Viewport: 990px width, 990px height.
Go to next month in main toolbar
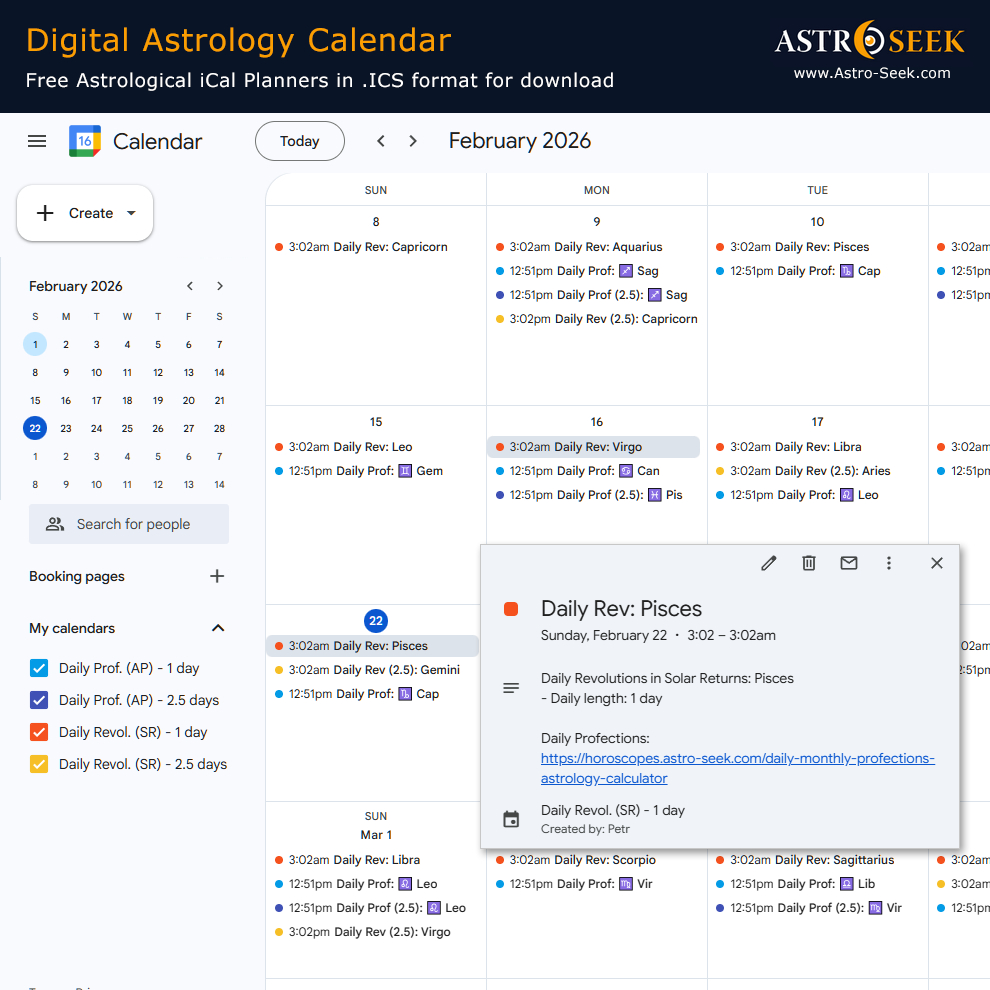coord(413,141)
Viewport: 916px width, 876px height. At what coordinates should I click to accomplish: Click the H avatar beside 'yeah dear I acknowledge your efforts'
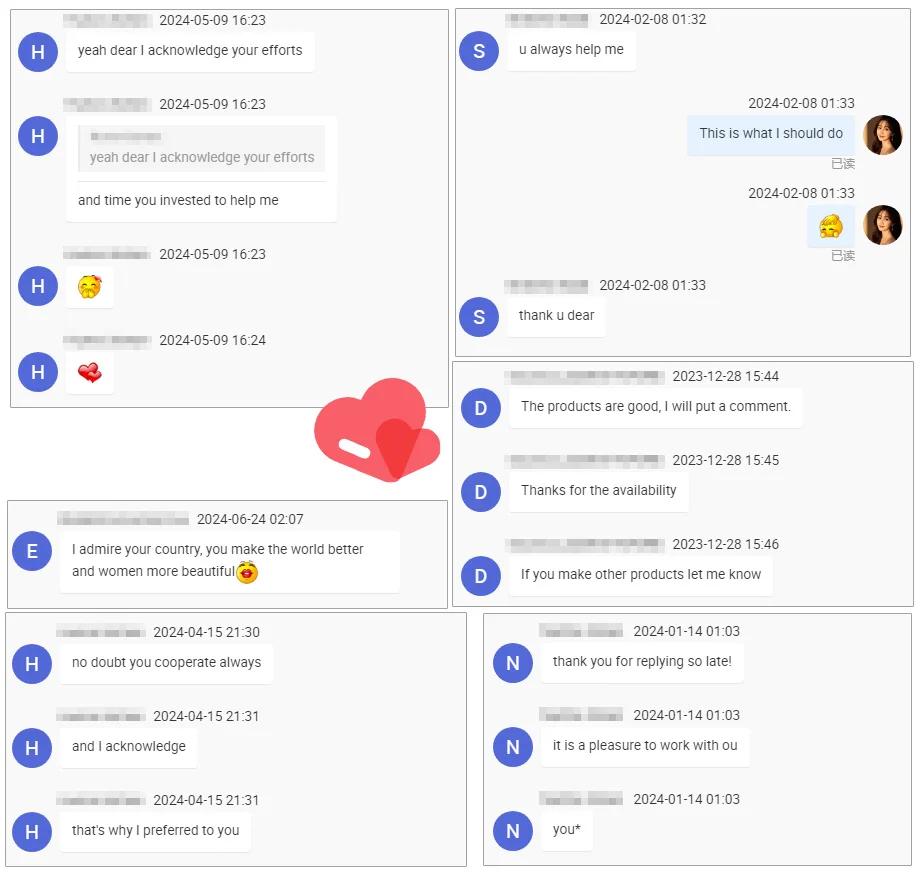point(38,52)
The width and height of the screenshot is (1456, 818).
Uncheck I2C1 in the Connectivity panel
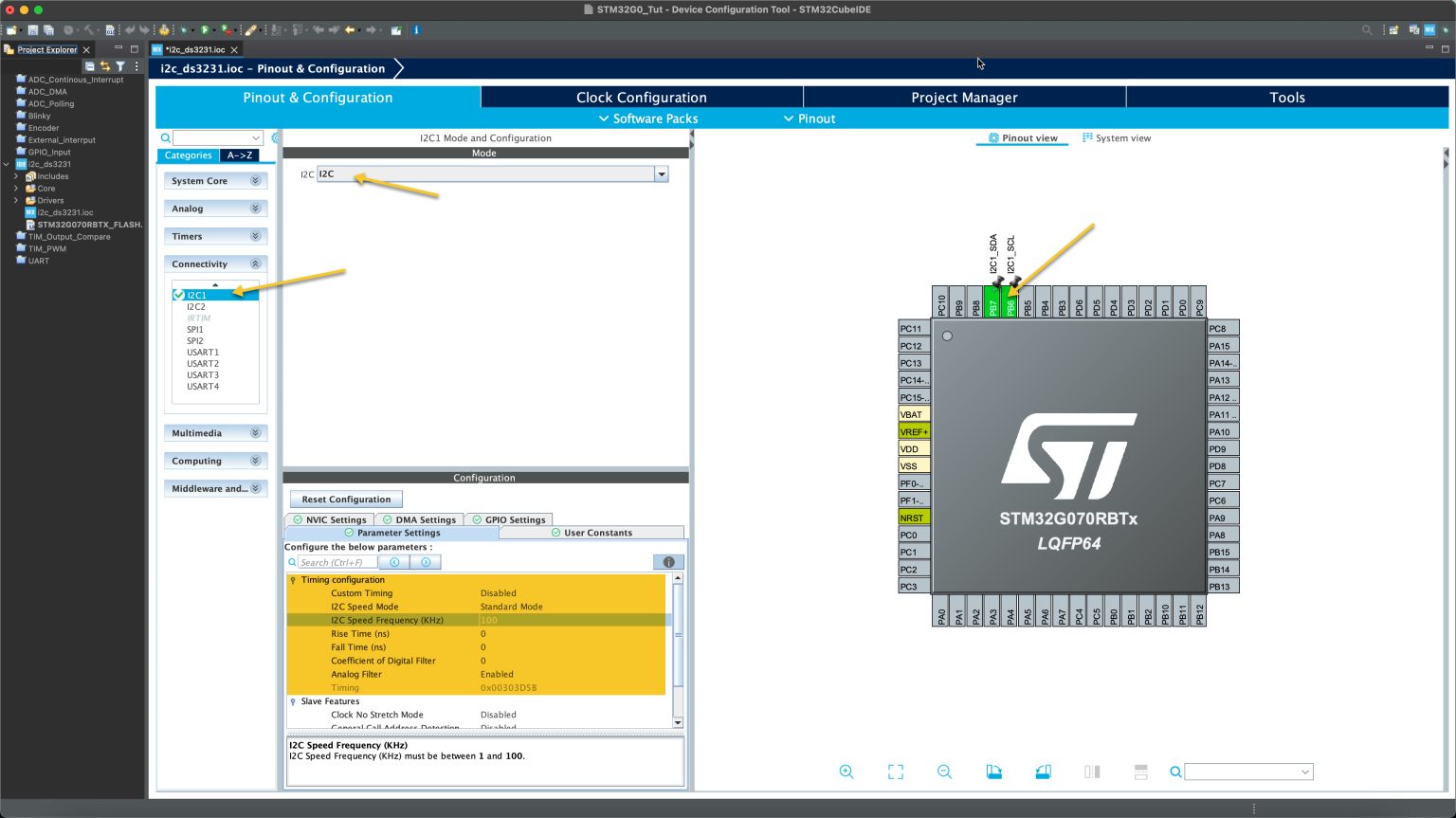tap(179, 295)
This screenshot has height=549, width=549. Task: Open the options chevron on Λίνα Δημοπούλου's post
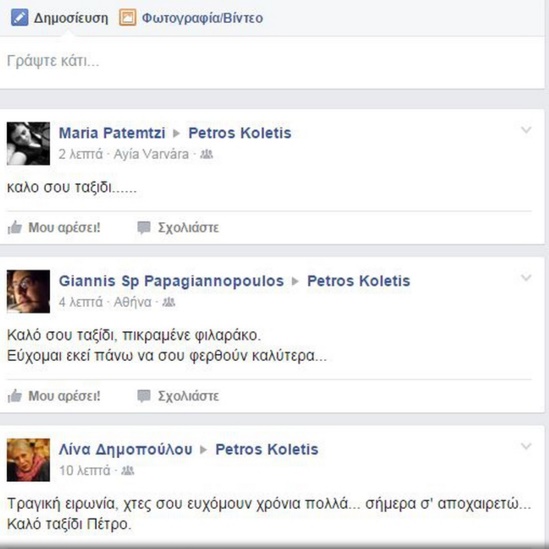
++++++++++
What this task involves: Each line from the one holding "The width and" through the last line of the records above must be duplicated exactly, and pictures must not be.

Written answer:
The width and height of the screenshot is (1456, 818).
Uncheck I2C1 in the Connectivity panel
tap(179, 295)
This screenshot has height=549, width=549. Task: Open the options chevron on Λίνα Δημοπούλου's post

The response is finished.